■ Task requirements: Transcribe the following records in full, exactly as shown.

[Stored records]
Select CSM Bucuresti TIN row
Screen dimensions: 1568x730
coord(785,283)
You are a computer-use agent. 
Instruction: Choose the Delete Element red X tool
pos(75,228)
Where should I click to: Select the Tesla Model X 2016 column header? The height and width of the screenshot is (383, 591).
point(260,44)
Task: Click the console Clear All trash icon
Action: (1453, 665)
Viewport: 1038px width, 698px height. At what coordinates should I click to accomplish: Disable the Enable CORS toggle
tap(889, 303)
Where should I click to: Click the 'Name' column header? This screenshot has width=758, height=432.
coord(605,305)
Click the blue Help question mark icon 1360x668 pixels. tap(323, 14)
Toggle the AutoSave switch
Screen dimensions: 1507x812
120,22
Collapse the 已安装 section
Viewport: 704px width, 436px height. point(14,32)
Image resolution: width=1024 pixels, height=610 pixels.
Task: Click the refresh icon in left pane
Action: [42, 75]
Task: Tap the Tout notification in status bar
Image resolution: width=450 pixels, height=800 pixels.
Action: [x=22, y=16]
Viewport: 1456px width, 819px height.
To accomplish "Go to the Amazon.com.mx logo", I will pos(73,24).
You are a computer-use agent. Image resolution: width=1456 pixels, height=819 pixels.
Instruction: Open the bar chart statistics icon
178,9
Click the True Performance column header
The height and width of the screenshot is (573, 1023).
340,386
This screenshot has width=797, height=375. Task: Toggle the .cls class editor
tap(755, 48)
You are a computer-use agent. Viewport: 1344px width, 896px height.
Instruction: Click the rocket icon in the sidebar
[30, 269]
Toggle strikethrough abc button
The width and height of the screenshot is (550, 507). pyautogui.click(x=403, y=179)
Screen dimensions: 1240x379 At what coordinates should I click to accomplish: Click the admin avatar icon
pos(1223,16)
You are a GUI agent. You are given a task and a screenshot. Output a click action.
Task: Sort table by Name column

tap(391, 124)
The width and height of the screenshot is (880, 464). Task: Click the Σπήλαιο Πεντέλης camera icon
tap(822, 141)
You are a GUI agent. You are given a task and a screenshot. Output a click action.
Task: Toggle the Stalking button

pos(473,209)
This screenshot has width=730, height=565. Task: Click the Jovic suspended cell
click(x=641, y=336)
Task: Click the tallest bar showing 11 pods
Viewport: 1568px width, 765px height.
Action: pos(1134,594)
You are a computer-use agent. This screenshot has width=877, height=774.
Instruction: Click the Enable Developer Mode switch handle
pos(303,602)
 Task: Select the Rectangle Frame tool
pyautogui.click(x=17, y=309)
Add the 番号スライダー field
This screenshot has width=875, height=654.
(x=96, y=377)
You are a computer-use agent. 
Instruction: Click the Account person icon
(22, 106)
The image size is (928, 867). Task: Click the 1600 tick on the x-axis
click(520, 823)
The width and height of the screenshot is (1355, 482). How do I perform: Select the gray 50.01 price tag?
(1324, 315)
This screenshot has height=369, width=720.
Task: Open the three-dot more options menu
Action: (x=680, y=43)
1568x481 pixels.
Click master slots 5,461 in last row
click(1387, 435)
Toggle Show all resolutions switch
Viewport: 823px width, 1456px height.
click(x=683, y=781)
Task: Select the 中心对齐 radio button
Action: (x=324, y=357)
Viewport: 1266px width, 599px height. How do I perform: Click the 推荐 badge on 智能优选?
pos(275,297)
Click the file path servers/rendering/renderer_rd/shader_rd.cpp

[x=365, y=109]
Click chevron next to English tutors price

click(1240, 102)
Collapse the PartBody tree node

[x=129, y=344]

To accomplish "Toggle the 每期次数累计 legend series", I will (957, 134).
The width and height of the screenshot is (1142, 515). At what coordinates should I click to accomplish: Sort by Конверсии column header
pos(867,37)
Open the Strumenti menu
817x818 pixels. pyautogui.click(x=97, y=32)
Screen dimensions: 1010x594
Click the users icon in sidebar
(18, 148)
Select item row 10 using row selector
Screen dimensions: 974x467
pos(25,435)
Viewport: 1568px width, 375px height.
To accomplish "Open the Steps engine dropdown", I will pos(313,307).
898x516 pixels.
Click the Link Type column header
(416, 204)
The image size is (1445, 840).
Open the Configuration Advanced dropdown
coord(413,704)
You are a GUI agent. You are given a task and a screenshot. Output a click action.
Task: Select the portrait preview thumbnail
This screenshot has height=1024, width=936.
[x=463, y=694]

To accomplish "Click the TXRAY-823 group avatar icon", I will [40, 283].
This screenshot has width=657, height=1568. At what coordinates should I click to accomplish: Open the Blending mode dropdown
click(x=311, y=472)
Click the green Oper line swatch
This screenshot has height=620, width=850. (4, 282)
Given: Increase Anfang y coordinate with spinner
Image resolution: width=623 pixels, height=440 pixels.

■ Solution to the problem:
Select CSM Bucuresti TIN row
Screen dimensions: 1568x730
coord(785,283)
You are a computer-use agent. 
Instruction: Choose the Delete Element red X tool
pos(75,228)
Where should I click to: Select the Tesla Model X 2016 column header? The height and width of the screenshot is (383, 591).
point(260,44)
Task: Click the console Clear All trash icon
Action: (1453, 665)
Viewport: 1038px width, 698px height. At what coordinates should I click to accomplish: Disable the Enable CORS toggle
tap(889, 303)
Where should I click to: Click the 'Name' column header? This screenshot has width=758, height=432.
coord(605,305)
Click the blue Help question mark icon 1360x668 pixels. tap(323, 14)
Toggle the AutoSave switch
Screen dimensions: 1507x812
120,22
Collapse the 已安装 section
Viewport: 704px width, 436px height. point(14,32)
Image resolution: width=1024 pixels, height=610 pixels.
Task: Click the refresh icon in left pane
Action: [42, 75]
Task: Tap the Tout notification in status bar
Image resolution: width=450 pixels, height=800 pixels.
Action: [x=22, y=16]
Viewport: 1456px width, 819px height.
To accomplish "Go to the Amazon.com.mx logo", I will pos(73,24).
You are a computer-use agent. Image resolution: width=1456 pixels, height=819 pixels.
Instruction: Open the bar chart statistics icon
178,9
Click the True Performance column header
The height and width of the screenshot is (573, 1023).
340,386
This screenshot has width=797, height=375. Task: Toggle the .cls class editor
tap(755, 48)
You are a computer-use agent. Viewport: 1344px width, 896px height.
Instruction: Click the rocket icon in the sidebar
[30, 269]
Toggle strikethrough abc button
The width and height of the screenshot is (550, 507). pyautogui.click(x=403, y=179)
Screen dimensions: 1240x379 At what coordinates should I click to accomplish: Click the admin avatar icon
pos(1223,16)
You are a GUI agent. You are given a task and a screenshot. Output a click action.
Task: Sort table by Name column

tap(391, 124)
The width and height of the screenshot is (880, 464). Task: Click the Σπήλαιο Πεντέλης camera icon
tap(822, 141)
You are a GUI agent. You are given a task and a screenshot. Output a click action.
Task: Toggle the Stalking button

pos(473,209)
This screenshot has width=730, height=565. Task: Click the Jovic suspended cell
click(x=641, y=336)
Task: Click the tallest bar showing 11 pods
Viewport: 1568px width, 765px height.
Action: pos(1134,594)
You are a computer-use agent. This screenshot has width=877, height=774.
Instruction: Click the Enable Developer Mode switch handle
pos(303,602)
 Task: Select the Rectangle Frame tool
pyautogui.click(x=17, y=309)
Add the 番号スライダー field
This screenshot has width=875, height=654.
(x=96, y=377)
You are a computer-use agent. 
Instruction: Click the Account person icon
(22, 106)
The image size is (928, 867). Task: Click the 1600 tick on the x-axis
click(520, 823)
The width and height of the screenshot is (1355, 482). How do I perform: Select the gray 50.01 price tag?
(1324, 315)
This screenshot has height=369, width=720.
Task: Open the three-dot more options menu
Action: (x=680, y=43)
1568x481 pixels.
Click master slots 5,461 in last row
click(1387, 435)
Toggle Show all resolutions switch
Viewport: 823px width, 1456px height.
click(x=683, y=781)
Task: Select the 中心对齐 radio button
Action: (x=324, y=357)
Viewport: 1266px width, 599px height. How do I perform: Click the 推荐 badge on 智能优选?
pos(275,297)
Click the file path servers/rendering/renderer_rd/shader_rd.cpp

[x=365, y=109]
Click chevron next to English tutors price

click(1240, 102)
Collapse the PartBody tree node

[x=129, y=344]

To accomplish "Toggle the 每期次数累计 legend series", I will (957, 134).
The width and height of the screenshot is (1142, 515). At what coordinates should I click to accomplish: Sort by Конверсии column header
pos(867,37)
Open the Strumenti menu
817x818 pixels. pyautogui.click(x=97, y=32)
Screen dimensions: 1010x594
Click the users icon in sidebar
(18, 148)
Select item row 10 using row selector
Screen dimensions: 974x467
pos(25,435)
Viewport: 1568px width, 375px height.
To accomplish "Open the Steps engine dropdown", I will pos(313,307).
898x516 pixels.
Click the Link Type column header
(416, 204)
The image size is (1445, 840).
Open the Configuration Advanced dropdown
coord(413,704)
You are a GUI agent. You are given a task and a screenshot. Output a click action.
Task: Select the portrait preview thumbnail
This screenshot has height=1024, width=936.
[x=463, y=694]

To accomplish "Click the TXRAY-823 group avatar icon", I will [40, 283].
This screenshot has width=657, height=1568. At what coordinates should I click to accomplish: Open the Blending mode dropdown
click(x=311, y=472)
Click the green Oper line swatch
This screenshot has height=620, width=850. (4, 282)
Given: Increase Anfang y coordinate with spinner
Image resolution: width=623 pixels, height=440 pixels.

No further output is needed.